I’ve never been one to dwell on birthdays and the like; I’m not one to believe in relative and arbitrary systems, as our calendar is, but I cannot help feeling…old.
Yup, a “mere” 25 and I already feel old. My wife says I have some gray hairs already. You know, in high school, I used to be able to get my whole hand above a regulation rim (genetics cursed me with hands just ever so slightly too small to palm the ball while attempting a dunk); I used to be able to play basketball at the park in the sun for 4-5 hours at a time without much issue. Nowadays, a few good minutes at the gym and I’m winded and heaving for breath.
Such is life. Did I mention that I feel old? Not so much in spirit I guess. I still enjoy many of the same things I did in my younger days (now I’m sounding old, too…just wait ’til I turn 30) like gaming, playing basketball, Scrabble, watching X-Files, and working out. Simple things, you know? But at this junction in life, I’m beginning to wonder whether I’m being too simple. After all, there is a world to see and experiences to live out there. But then again, I’m quite lazy when it comes to travel (lucky you’re not my wife).
Perhaps Perry Bible Fellowship sums up my view of birthdays best with this simple comic strip. To be another tick closer to the end of it all. 25 is a weird milestone. It’s the age when you’re finally allowed to rent cars without penalty. You typically get an auto-insurance discount when you’re 25+. It’s the outlier of that 18-24 age bracket so covetted by advertisers (what, 25 ain’t good enough for you?). It’s half ways to 30.
Not all is bad in the passage of the years; my relationships, I think, have gotten better in the last few years. With my wife, with my mother, with my sister, and with others around me. I’ve always been a personable guy (okay, maybe that’s stretching it :-)), but not necessarily a sociable guy (likely due to my INTP profile). I still live in my head waaaay too much, but I like to think I’m working on that (see what I did there?).
I watched The Weatherman today with the wife. It’s a great movie and I think it only made me start to do a bit more thinking about life. I’m not sure who originally came up with the saying that “nothing worthwhile in life is easy” (paraphrasing), but it’s quite true. From interpersonal relationships, business endeavors, interior decorating (just because I’ve been on this interior decorating kick), cooking, basketball, photography, archery, anything…if you don’t put effort into it, the end results will be nothing more than a fast food experience: passable, but ultimately unfulfilling and providing little nourishment (and it may even cause some constipation tomorrow).
You know, this last week I was stuck in a hotel in New Hampshire for four days and on my trip home, I contemplated what it was that I missed the most. It was not my 42″ HDTV (though I did miss my ESPN2 and USA Basketball). It was not my leather office chair (though the room did have the most uncomfortable chair ever designed). It was nothing like that. It was my mom’s cooking. I missed it terribly.
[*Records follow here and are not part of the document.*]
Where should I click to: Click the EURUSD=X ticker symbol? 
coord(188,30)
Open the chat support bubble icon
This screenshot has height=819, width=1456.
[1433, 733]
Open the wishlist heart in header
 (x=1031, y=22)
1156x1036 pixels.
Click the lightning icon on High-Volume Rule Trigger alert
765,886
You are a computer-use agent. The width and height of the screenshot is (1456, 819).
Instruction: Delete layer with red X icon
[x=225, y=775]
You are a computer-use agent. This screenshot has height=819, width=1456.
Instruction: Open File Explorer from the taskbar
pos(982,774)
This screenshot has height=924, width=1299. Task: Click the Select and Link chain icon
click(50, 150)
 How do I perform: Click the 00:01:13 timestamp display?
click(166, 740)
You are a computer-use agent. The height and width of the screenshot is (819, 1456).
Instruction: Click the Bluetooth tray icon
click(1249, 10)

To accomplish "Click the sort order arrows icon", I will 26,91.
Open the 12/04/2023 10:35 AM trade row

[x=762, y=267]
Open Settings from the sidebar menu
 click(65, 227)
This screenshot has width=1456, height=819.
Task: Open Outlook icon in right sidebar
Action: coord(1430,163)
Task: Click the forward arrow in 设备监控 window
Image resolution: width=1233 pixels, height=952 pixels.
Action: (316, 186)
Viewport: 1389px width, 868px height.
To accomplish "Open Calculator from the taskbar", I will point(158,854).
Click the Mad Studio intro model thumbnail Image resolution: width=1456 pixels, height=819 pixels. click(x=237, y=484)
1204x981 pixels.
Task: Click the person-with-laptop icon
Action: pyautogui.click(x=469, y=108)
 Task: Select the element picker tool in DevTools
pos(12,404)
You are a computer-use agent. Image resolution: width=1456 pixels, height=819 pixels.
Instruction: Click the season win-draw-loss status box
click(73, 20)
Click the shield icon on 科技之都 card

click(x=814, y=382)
I missed it because so much love and care goes into each meal she prepares. She asks what I want to eat, she cooks with great enthusiasm, and she prepares the food with great care. It’s because it’s not easy to prepare a full meal and work a full time job, as she does many days of the week, that I find it so worthwhile and fulfilling (or to put it another way, yummy in my tummy). Needless to say, I’m not looking forward to “that day”.
I guess growing old does this kind of thing to you. You start to think about the things a little differently.